--- Data supplied Enclosed Below ---

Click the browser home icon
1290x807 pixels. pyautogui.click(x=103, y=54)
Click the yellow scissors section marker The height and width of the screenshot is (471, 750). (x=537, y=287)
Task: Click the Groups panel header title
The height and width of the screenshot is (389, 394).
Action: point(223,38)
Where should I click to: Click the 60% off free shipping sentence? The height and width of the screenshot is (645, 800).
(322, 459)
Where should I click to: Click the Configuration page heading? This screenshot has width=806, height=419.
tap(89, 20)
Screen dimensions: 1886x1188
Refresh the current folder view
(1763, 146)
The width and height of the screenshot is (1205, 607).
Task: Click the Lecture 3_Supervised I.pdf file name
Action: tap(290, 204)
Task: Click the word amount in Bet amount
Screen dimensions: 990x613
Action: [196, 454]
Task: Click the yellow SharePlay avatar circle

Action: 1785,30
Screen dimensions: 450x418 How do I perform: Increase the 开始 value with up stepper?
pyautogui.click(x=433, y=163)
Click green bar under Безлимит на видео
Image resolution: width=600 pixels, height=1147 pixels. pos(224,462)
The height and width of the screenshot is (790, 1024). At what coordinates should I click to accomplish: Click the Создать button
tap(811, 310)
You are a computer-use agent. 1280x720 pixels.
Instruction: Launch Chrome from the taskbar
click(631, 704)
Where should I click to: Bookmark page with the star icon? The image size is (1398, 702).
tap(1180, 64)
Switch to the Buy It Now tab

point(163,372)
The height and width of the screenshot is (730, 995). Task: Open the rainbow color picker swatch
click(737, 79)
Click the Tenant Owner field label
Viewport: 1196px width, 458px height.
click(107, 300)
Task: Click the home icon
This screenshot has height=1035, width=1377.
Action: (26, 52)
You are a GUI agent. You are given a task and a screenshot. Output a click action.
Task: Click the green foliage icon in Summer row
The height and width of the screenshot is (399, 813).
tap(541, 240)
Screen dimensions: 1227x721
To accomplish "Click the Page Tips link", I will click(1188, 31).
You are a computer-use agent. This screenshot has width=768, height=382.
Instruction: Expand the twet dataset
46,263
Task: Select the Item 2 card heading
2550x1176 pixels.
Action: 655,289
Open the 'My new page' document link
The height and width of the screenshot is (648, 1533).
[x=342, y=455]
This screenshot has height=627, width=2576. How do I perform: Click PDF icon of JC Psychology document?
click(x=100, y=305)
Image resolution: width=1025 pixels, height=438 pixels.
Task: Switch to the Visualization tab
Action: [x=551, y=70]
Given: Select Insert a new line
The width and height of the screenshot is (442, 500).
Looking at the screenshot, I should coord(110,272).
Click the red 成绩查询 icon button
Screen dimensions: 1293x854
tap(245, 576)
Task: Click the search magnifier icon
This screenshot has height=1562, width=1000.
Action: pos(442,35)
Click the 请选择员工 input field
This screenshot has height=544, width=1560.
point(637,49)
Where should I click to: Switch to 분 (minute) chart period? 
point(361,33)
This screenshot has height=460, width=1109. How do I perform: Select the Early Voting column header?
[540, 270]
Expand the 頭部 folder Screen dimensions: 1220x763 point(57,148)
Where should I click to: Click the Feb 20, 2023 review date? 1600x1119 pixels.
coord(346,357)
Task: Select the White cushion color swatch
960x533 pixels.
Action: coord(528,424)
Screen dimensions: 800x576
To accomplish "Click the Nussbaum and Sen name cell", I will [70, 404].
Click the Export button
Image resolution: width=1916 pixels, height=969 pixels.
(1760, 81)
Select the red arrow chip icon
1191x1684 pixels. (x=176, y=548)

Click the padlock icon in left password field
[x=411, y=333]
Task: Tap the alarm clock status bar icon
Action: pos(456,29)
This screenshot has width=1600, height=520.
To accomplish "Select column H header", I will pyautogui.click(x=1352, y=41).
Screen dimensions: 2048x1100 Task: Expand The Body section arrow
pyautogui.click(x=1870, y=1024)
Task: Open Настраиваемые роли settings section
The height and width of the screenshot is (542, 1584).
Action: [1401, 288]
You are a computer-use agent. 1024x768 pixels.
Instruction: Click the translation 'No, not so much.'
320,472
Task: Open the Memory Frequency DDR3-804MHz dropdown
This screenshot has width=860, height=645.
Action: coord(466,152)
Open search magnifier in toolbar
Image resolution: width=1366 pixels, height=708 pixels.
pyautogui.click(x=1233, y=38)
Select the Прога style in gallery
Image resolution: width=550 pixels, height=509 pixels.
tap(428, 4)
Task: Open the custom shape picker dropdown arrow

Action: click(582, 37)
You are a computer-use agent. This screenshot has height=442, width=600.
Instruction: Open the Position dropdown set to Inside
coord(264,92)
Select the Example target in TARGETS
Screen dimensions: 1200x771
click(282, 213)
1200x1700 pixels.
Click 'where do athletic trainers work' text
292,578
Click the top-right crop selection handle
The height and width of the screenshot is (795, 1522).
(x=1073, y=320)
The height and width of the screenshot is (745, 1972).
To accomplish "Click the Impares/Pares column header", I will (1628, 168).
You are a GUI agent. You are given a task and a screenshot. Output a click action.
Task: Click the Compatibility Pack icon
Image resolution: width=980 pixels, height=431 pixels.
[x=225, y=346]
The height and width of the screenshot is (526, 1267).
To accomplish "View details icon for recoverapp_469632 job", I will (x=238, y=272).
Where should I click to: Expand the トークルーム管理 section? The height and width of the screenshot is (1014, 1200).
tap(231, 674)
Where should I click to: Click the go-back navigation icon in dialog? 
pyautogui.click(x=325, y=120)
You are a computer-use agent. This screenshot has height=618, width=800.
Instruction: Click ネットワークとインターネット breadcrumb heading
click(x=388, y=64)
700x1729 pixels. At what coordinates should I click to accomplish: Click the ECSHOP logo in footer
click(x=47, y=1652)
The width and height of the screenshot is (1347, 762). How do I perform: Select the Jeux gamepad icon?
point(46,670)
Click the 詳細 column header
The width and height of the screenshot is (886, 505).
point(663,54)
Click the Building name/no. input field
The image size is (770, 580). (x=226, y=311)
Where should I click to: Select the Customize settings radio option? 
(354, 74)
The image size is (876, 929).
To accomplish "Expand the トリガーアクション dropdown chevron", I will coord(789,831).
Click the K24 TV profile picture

--- End of Enclosed Data supplied ---

## Task:
Return the lines above exactly, keeping every word.

## Reply:
Click the browser home icon
1290x807 pixels. pyautogui.click(x=103, y=54)
Click the yellow scissors section marker The height and width of the screenshot is (471, 750). (x=537, y=287)
Task: Click the Groups panel header title
The height and width of the screenshot is (389, 394).
Action: point(223,38)
Where should I click to: Click the 60% off free shipping sentence? The height and width of the screenshot is (645, 800).
(322, 459)
Where should I click to: Click the Configuration page heading? This screenshot has width=806, height=419.
tap(89, 20)
Screen dimensions: 1886x1188
Refresh the current folder view
(1763, 146)
The width and height of the screenshot is (1205, 607).
Task: Click the Lecture 3_Supervised I.pdf file name
Action: tap(290, 204)
Task: Click the word amount in Bet amount
Screen dimensions: 990x613
Action: [196, 454]
Task: Click the yellow SharePlay avatar circle

Action: 1785,30
Screen dimensions: 450x418 How do I perform: Increase the 开始 value with up stepper?
pyautogui.click(x=433, y=163)
Click green bar under Безлимит на видео
Image resolution: width=600 pixels, height=1147 pixels. pos(224,462)
The height and width of the screenshot is (790, 1024). At what coordinates should I click to accomplish: Click the Создать button
tap(811, 310)
You are a computer-use agent. 1280x720 pixels.
Instruction: Launch Chrome from the taskbar
click(631, 704)
Where should I click to: Bookmark page with the star icon? The image size is (1398, 702).
tap(1180, 64)
Switch to the Buy It Now tab

point(163,372)
The height and width of the screenshot is (730, 995). Task: Open the rainbow color picker swatch
click(737, 79)
Click the Tenant Owner field label
Viewport: 1196px width, 458px height.
click(107, 300)
Task: Click the home icon
This screenshot has height=1035, width=1377.
Action: (26, 52)
You are a GUI agent. You are given a task and a screenshot. Output a click action.
Task: Click the green foliage icon in Summer row
The height and width of the screenshot is (399, 813).
tap(541, 240)
Screen dimensions: 1227x721
To accomplish "Click the Page Tips link", I will click(1188, 31).
You are a computer-use agent. This screenshot has width=768, height=382.
Instruction: Expand the twet dataset
46,263
Task: Select the Item 2 card heading
2550x1176 pixels.
Action: 655,289
Open the 'My new page' document link
The height and width of the screenshot is (648, 1533).
[x=342, y=455]
This screenshot has height=627, width=2576. How do I perform: Click PDF icon of JC Psychology document?
click(x=100, y=305)
Image resolution: width=1025 pixels, height=438 pixels.
Task: Switch to the Visualization tab
Action: [x=551, y=70]
Given: Select Insert a new line
The width and height of the screenshot is (442, 500).
Looking at the screenshot, I should coord(110,272).
Click the red 成绩查询 icon button
Screen dimensions: 1293x854
tap(245, 576)
Task: Click the search magnifier icon
This screenshot has height=1562, width=1000.
Action: pos(442,35)
Click the 请选择员工 input field
This screenshot has height=544, width=1560.
point(637,49)
Where should I click to: Switch to 분 (minute) chart period? 
point(361,33)
This screenshot has height=460, width=1109. How do I perform: Select the Early Voting column header?
[540, 270]
Expand the 頭部 folder Screen dimensions: 1220x763 point(57,148)
Where should I click to: Click the Feb 20, 2023 review date? 1600x1119 pixels.
coord(346,357)
Task: Select the White cushion color swatch
960x533 pixels.
Action: coord(528,424)
Screen dimensions: 800x576
To accomplish "Click the Nussbaum and Sen name cell", I will [70, 404].
Click the Export button
Image resolution: width=1916 pixels, height=969 pixels.
(1760, 81)
Select the red arrow chip icon
1191x1684 pixels. (x=176, y=548)

Click the padlock icon in left password field
[x=411, y=333]
Task: Tap the alarm clock status bar icon
Action: pos(456,29)
This screenshot has width=1600, height=520.
To accomplish "Select column H header", I will pyautogui.click(x=1352, y=41).
Screen dimensions: 2048x1100 Task: Expand The Body section arrow
pyautogui.click(x=1870, y=1024)
Task: Open Настраиваемые роли settings section
The height and width of the screenshot is (542, 1584).
Action: [1401, 288]
You are a computer-use agent. 1024x768 pixels.
Instruction: Click the translation 'No, not so much.'
320,472
Task: Open the Memory Frequency DDR3-804MHz dropdown
This screenshot has width=860, height=645.
Action: coord(466,152)
Open search magnifier in toolbar
Image resolution: width=1366 pixels, height=708 pixels.
pyautogui.click(x=1233, y=38)
Select the Прога style in gallery
Image resolution: width=550 pixels, height=509 pixels.
tap(428, 4)
Task: Open the custom shape picker dropdown arrow

Action: click(582, 37)
You are a computer-use agent. This screenshot has height=442, width=600.
Instruction: Open the Position dropdown set to Inside
coord(264,92)
Select the Example target in TARGETS
Screen dimensions: 1200x771
click(282, 213)
1200x1700 pixels.
Click 'where do athletic trainers work' text
292,578
Click the top-right crop selection handle
The height and width of the screenshot is (795, 1522).
(x=1073, y=320)
The height and width of the screenshot is (745, 1972).
To accomplish "Click the Impares/Pares column header", I will (1628, 168).
You are a GUI agent. You are given a task and a screenshot. Output a click action.
Task: Click the Compatibility Pack icon
Image resolution: width=980 pixels, height=431 pixels.
[x=225, y=346]
The height and width of the screenshot is (526, 1267).
To accomplish "View details icon for recoverapp_469632 job", I will (x=238, y=272).
Where should I click to: Expand the トークルーム管理 section? The height and width of the screenshot is (1014, 1200).
tap(231, 674)
Where should I click to: Click the go-back navigation icon in dialog? 
pyautogui.click(x=325, y=120)
You are a computer-use agent. This screenshot has height=618, width=800.
Instruction: Click ネットワークとインターネット breadcrumb heading
click(x=388, y=64)
700x1729 pixels. At what coordinates should I click to accomplish: Click the ECSHOP logo in footer
click(x=47, y=1652)
The width and height of the screenshot is (1347, 762). How do I perform: Select the Jeux gamepad icon?
point(46,670)
Click the 詳細 column header
The width and height of the screenshot is (886, 505).
point(663,54)
Click the Building name/no. input field
The image size is (770, 580). (x=226, y=311)
Where should I click to: Select the Customize settings radio option? 
(354, 74)
The image size is (876, 929).
To accomplish "Expand the トリガーアクション dropdown chevron", I will coord(789,831).
Click the K24 TV profile picture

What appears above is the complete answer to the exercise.